Texte à lire:
⁂
Deuil en cours
Depuis mon retour à la maison, j’ai l’impression de vivre un creux dans mon deuil. Les larmes reviennent à l’assaut un peu plus fréquemment, de façon un peu plus appuyée. Quand je pense à Clément vivant, je m’assombris. Quand je pense à ses derniers jours avec nous, mon coeur se serre. Pourtant, je ne me sens pas régresser. Ça ne me semble pas être un recul. Je le conçois plutôt comme un pas franchi, comme une redéfinition du deuil qui m’habille depuis la mort de notre petit roi, comparable à la refonte saisonnière de la garde-robe. Le froid recule progressivement et mon deuil se revêtit plus légèrement.
Les crises de pleurs qui sont de retour ne sont ni aussi violentes, ni aussi suffocantes que celles des premières semaines sans Clément. J’emploie tout de même le mot crise, donc, elles ne se sont pas adoucies pour autant et demeurent des compagnes difficiles à côtoyer. Je ne suis pas surprise de vivre cet épisode de tristesse avivée, mais les choses, les pensées qui ouvrent la voie au chagrin me surprennent par moment. Ces pensées vagabondes que j’avais cru avoir classées reviennent me visiter à intervalle régulier. L’intervalle s’est allongé, par rapport à avant, au moins… Ce que je vis actuellement m’a rappelé une petite illustration de mon deuil que j’avais rédigé vers la fin du mois de février qui suit dans le paragraphe ci-dessous.
⁂
Lignes de données:

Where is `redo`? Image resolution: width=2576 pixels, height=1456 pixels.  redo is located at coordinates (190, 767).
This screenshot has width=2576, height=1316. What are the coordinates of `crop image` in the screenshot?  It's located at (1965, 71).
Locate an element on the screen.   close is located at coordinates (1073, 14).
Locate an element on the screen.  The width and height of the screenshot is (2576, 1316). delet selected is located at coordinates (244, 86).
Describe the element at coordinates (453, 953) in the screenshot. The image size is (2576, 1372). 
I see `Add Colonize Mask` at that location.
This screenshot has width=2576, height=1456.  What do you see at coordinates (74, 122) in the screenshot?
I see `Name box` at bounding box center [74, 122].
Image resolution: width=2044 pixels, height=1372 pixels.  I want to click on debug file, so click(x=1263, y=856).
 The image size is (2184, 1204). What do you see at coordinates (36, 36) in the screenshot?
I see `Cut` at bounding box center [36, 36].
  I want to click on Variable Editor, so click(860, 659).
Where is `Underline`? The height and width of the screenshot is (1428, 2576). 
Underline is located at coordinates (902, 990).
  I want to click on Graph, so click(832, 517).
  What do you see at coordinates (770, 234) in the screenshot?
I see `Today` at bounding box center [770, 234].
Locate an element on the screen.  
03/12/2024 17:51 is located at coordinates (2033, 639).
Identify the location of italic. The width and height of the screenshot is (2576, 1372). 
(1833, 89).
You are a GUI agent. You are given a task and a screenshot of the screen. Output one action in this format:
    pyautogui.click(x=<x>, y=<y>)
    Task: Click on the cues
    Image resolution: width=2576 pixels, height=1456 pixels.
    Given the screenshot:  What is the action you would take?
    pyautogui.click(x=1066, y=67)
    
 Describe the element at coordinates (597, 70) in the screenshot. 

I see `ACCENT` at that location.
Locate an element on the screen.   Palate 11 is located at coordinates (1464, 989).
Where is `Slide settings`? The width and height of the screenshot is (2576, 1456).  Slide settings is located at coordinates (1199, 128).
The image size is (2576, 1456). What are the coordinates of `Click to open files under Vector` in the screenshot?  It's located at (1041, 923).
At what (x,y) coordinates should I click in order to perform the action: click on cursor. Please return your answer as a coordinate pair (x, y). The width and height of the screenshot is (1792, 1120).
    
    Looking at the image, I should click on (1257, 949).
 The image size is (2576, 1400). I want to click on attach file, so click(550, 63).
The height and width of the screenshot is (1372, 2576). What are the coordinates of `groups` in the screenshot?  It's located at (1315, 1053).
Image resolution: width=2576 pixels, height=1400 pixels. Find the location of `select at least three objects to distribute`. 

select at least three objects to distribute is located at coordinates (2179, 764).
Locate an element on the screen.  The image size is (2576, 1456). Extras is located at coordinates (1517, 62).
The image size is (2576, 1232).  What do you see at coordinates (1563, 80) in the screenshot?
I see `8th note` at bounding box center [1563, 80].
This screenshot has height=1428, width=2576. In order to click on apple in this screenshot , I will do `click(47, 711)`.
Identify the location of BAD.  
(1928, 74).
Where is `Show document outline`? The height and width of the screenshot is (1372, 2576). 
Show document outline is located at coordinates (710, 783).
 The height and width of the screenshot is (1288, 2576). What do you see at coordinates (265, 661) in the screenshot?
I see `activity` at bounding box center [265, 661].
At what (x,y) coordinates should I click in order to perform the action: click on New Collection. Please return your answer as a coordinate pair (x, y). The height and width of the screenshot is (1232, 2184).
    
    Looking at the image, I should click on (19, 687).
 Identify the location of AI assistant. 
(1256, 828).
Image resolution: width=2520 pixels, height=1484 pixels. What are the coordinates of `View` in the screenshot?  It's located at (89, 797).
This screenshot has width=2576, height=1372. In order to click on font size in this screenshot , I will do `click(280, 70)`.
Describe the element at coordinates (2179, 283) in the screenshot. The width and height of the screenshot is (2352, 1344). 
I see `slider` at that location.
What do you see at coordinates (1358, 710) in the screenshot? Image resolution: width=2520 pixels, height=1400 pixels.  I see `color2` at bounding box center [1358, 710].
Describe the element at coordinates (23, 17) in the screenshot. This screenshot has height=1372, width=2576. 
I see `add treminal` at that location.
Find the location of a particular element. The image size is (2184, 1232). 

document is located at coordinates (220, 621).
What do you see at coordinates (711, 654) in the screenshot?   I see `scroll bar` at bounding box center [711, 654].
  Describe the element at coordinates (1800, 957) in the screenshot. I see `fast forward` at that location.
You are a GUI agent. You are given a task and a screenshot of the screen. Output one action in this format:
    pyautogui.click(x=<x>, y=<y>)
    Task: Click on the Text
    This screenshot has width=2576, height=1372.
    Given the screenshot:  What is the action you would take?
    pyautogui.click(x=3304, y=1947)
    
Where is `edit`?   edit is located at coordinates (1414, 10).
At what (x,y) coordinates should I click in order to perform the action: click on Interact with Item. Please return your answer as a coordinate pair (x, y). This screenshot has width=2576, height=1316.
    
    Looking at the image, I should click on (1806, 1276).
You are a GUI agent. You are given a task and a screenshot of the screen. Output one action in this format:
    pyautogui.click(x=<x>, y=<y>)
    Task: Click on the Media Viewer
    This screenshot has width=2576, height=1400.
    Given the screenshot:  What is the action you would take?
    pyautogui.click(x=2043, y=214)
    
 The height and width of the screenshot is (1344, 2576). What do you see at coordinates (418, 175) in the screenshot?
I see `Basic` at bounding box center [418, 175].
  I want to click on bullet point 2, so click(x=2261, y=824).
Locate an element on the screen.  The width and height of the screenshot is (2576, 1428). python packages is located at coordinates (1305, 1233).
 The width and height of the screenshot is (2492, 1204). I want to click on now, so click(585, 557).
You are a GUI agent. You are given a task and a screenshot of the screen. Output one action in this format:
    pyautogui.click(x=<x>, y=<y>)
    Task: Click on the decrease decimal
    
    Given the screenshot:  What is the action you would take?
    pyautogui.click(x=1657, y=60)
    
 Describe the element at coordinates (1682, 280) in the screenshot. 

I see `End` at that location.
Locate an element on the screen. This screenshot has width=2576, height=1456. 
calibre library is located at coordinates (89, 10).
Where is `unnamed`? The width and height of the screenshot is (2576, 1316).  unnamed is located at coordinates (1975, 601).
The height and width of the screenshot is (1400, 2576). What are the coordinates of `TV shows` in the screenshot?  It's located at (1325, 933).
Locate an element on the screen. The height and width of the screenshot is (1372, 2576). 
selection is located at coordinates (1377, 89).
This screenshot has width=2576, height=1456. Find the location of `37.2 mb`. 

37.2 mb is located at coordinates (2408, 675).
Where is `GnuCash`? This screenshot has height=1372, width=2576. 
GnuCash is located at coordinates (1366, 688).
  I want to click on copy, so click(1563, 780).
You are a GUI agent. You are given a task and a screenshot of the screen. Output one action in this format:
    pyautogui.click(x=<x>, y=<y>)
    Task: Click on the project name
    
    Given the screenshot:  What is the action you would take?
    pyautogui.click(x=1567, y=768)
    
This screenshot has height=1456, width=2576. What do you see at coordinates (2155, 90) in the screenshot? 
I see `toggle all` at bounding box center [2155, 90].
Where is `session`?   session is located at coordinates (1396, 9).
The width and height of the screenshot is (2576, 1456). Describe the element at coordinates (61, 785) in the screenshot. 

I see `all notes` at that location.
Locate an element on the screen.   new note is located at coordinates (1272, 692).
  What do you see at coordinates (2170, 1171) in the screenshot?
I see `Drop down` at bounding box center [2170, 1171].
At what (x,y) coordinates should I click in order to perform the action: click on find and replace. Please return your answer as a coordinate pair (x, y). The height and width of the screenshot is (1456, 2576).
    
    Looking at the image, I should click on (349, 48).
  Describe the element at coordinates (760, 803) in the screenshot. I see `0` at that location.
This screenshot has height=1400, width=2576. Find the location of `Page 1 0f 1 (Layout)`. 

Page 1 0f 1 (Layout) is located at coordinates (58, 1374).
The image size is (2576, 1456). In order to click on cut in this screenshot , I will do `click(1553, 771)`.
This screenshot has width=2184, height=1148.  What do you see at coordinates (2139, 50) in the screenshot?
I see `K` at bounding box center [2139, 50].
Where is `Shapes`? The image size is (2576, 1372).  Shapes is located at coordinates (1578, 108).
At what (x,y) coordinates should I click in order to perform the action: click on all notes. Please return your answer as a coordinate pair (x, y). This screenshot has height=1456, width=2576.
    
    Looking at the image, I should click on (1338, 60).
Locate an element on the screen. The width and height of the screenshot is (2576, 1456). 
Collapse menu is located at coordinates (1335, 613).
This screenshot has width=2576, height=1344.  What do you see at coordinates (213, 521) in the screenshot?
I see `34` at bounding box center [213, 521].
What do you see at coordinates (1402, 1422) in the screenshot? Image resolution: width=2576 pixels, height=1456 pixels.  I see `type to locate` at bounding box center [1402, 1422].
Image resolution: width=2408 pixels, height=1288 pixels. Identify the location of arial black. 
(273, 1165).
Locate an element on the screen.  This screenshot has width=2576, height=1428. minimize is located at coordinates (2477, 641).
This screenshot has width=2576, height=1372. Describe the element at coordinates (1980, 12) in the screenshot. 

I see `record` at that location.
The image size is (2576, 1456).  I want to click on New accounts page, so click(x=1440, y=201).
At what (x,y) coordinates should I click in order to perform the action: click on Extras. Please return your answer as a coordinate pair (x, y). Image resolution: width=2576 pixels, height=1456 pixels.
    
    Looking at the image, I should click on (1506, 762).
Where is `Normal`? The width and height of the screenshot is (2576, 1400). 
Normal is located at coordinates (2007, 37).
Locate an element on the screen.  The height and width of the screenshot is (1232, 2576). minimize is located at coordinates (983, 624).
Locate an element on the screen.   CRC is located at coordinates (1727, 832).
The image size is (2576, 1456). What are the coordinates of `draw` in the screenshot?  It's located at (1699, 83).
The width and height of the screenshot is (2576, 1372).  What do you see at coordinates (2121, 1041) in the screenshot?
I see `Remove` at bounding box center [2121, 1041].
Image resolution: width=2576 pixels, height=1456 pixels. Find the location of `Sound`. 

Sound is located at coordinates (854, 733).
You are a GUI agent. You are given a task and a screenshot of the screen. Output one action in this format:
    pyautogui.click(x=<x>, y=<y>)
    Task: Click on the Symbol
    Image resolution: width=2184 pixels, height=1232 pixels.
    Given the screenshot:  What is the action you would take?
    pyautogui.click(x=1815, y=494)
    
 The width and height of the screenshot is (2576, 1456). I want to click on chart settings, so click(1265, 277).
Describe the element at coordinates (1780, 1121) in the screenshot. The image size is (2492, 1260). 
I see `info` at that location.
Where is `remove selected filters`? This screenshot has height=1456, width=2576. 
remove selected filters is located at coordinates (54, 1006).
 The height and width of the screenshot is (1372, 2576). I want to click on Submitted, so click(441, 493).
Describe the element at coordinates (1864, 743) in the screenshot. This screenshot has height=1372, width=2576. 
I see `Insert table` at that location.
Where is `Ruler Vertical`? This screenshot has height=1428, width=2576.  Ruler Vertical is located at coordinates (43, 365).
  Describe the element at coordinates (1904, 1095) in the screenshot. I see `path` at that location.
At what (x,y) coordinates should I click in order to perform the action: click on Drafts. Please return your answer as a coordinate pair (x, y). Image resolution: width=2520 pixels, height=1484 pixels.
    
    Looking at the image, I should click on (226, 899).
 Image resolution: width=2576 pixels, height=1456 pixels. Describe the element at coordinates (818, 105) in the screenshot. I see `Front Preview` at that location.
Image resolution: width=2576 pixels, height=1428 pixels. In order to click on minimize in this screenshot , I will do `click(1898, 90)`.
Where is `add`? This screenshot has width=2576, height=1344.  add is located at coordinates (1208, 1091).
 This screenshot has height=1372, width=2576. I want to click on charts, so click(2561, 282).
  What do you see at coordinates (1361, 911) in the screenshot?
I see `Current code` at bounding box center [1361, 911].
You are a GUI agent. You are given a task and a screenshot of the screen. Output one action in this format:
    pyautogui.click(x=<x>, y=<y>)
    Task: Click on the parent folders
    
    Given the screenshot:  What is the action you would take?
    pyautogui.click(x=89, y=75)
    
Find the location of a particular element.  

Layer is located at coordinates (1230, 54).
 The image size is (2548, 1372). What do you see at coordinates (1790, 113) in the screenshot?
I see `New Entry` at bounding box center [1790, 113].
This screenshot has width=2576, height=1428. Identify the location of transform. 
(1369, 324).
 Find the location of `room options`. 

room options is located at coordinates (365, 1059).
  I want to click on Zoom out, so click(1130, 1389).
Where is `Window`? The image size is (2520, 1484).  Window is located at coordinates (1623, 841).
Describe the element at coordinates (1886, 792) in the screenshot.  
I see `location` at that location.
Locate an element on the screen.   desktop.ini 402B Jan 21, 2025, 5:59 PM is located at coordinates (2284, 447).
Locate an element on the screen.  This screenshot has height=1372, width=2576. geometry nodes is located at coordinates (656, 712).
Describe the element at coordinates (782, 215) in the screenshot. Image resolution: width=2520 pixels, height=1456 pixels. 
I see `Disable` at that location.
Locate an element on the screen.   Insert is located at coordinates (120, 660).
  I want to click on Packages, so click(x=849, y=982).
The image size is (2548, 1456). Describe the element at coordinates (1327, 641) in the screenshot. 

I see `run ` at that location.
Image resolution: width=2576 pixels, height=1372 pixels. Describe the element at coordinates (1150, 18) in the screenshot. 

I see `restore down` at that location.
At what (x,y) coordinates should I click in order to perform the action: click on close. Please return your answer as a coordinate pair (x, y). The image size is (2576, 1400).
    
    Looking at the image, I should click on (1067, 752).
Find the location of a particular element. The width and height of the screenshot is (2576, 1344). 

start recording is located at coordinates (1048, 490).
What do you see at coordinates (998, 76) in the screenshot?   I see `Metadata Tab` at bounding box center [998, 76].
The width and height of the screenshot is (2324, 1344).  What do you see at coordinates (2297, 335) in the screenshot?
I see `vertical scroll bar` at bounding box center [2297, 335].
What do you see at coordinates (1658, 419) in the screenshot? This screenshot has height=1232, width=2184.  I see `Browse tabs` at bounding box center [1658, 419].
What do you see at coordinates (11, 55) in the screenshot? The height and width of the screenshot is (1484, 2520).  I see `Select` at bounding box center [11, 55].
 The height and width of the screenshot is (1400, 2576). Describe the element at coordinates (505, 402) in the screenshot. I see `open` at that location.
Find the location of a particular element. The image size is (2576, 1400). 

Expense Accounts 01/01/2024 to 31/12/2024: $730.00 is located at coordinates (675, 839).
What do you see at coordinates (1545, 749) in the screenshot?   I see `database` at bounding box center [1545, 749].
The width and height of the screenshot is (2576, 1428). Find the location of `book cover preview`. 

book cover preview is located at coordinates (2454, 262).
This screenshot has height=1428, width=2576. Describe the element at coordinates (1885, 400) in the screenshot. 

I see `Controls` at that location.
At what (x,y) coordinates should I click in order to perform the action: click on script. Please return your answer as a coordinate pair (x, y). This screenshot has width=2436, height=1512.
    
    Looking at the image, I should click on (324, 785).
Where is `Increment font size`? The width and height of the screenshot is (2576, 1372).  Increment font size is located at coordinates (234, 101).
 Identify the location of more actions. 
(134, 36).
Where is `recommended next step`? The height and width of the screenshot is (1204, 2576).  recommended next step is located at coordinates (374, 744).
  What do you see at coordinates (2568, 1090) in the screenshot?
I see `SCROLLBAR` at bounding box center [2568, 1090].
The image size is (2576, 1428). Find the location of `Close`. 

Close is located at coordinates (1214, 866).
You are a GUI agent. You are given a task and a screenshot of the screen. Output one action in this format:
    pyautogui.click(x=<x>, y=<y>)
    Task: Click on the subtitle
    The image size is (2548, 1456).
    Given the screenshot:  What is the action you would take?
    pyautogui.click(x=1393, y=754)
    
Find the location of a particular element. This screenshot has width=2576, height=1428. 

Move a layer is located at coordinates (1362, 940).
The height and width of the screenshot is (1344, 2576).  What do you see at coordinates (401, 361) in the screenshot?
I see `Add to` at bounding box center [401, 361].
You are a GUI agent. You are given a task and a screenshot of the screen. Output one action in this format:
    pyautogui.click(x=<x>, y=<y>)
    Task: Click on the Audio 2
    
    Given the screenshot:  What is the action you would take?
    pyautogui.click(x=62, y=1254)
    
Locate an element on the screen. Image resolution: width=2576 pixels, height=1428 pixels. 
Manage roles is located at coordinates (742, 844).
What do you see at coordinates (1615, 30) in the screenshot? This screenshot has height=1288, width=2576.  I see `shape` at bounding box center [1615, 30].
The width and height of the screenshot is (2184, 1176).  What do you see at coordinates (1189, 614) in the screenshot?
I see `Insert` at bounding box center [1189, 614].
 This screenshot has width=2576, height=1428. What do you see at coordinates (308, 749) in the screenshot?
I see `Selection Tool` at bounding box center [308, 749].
⁂
Objectifs:
1. Les affirmations suivantes concordent-elles avec le texte sur le deuil ? Pour chacune, répondez par oui ou par non en citant les mots décisifs du texte.
(a) Les crises de pleurs actuelles sont aussi violentes que celles des premières semaines.
(b) Ce qui est vécu en ce moment n'est pas perçu comme un recul.
(c) L'intervalle entre les retours des pensées vagabondes s'est raccourci.
2. Combien de lignes des enregistrements contiennent la chaîne « book » ? Comptez-les en respectant la casse et donnez seulement le nombre.

Réponses:
1.
(a) Non : « Les crises de pleurs qui sont de retour ne sont ni aussi violentes, ni aussi suffocantes que celles des premières semaines sans Clément. »
(b) Oui : « Ça ne me semble pas être un recul. »
(c) Non : « L’intervalle s’est allongé, par rapport à avant, au moins… »

2. 2